If this were the whole story, everything would have been clear and simple. Between the years 1945 and 1980, however extensive nuclear weapons tests were conducted in the atmosphere. These nuclear detonations produced huge amounts of new 14C in the atmosphere. By the mid-1960s, the atmospheric concentration of 14C was almost at twice the normal level. The levels are still higher today than before the nuclear testing. This, of course, impacts the incorporation of 14C into organisms living at the time. The extra 14C, also known as ‘bomb carbon’, disrupts the radiocarbon test results, and all the results based on living organisms during this period need to be recalibrated to compensate. This is a problem mainly affecting measurements performed on older trees, and products made from them, that have had time to incorporate a great deal of bomb carbon.

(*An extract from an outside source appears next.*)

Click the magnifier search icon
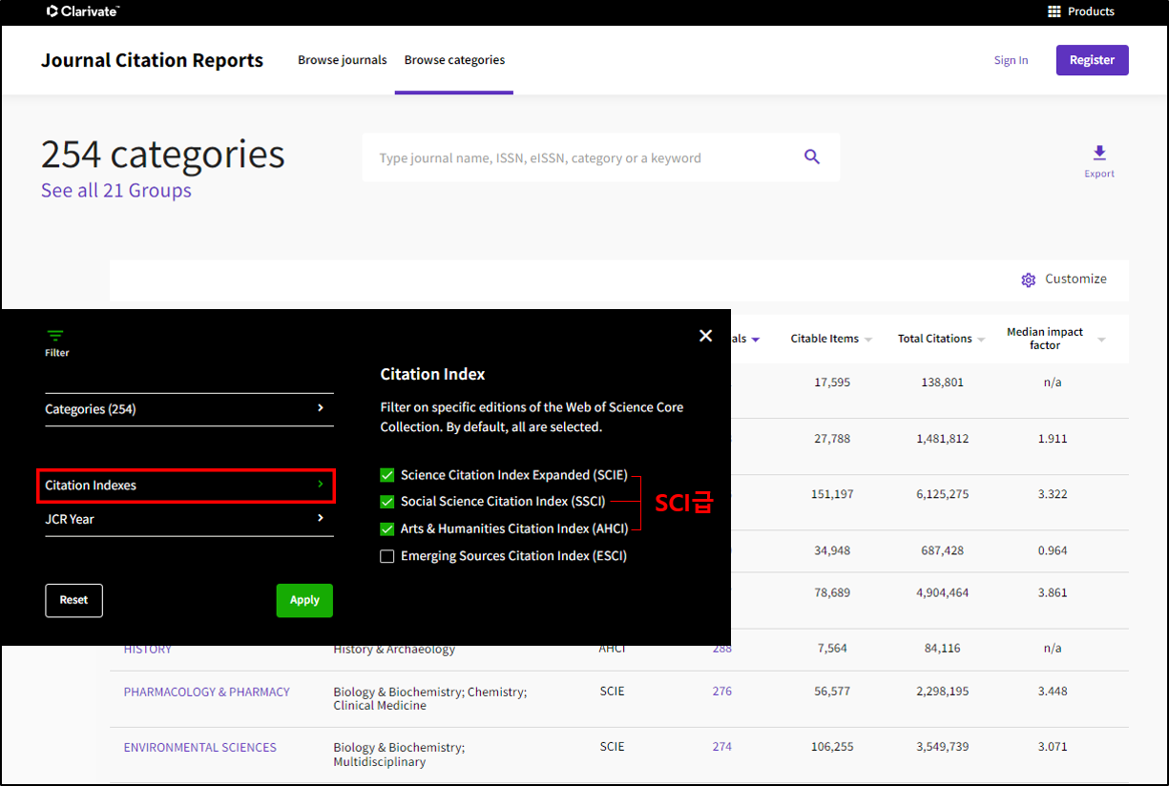(812, 157)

Adjusting for the bomb-carbon effect
The year 1950 is used as the reference for radiocarbon dating. Owing to the bomb-carbon effect, products (such as cardboard or furniture) made out of timber have a 14C level above the current level (reference value). A piece of pine wood, with no additives, is 100 percent renewable and the radiocarbon analysis should thus normally give 100 percent. However, because of the bomb-carbon effect it will, in all probability, show well over 100 percent.
To adjust for the bomb-carbon effect, all radiocarbon results exceeding 100 percent are reduced to 100 percent for the following types of material:
Single-source materials from renewable sources only, where the origin can be determined by supplier documentation.
Multiple-source materials from renewable sources only, where the origin can be determined by supplier documentation.
Multiple-source materials from renewable and non-renewable sources, where the proportions and origins of the renewable materials can be determined by supplier documentation.
For other types of material, the following approach is applied (according to ASTM D6866):
If the radiocarbon analysis shows 1 to < 6 percent above the reference value, the result is adjusted to 100 percent.
If the radiocarbon analysis shows 6 to < 22 percent above the reference value, the result is adjusted as follows: VALUE FOUND x REFERENCE VALUE ÷ 112
If the radiocarbon analysis shows > 22 percent above the reference value, the result is adjusted as follows: VALUE FOUND x REFERENCE VALUE ÷ 138
If any adjusted value gives >100 percent, the result is adjusted to 100 percent.